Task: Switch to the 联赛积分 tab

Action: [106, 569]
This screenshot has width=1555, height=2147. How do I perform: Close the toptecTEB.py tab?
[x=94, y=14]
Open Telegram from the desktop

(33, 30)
..............................
§ What the task requires:
Repeat every record above exactly as it appears.

§ Answer to this exercise:
Task: Switch to the 联赛积分 tab

Action: [106, 569]
This screenshot has width=1555, height=2147. How do I perform: Close the toptecTEB.py tab?
[x=94, y=14]
Open Telegram from the desktop

(33, 30)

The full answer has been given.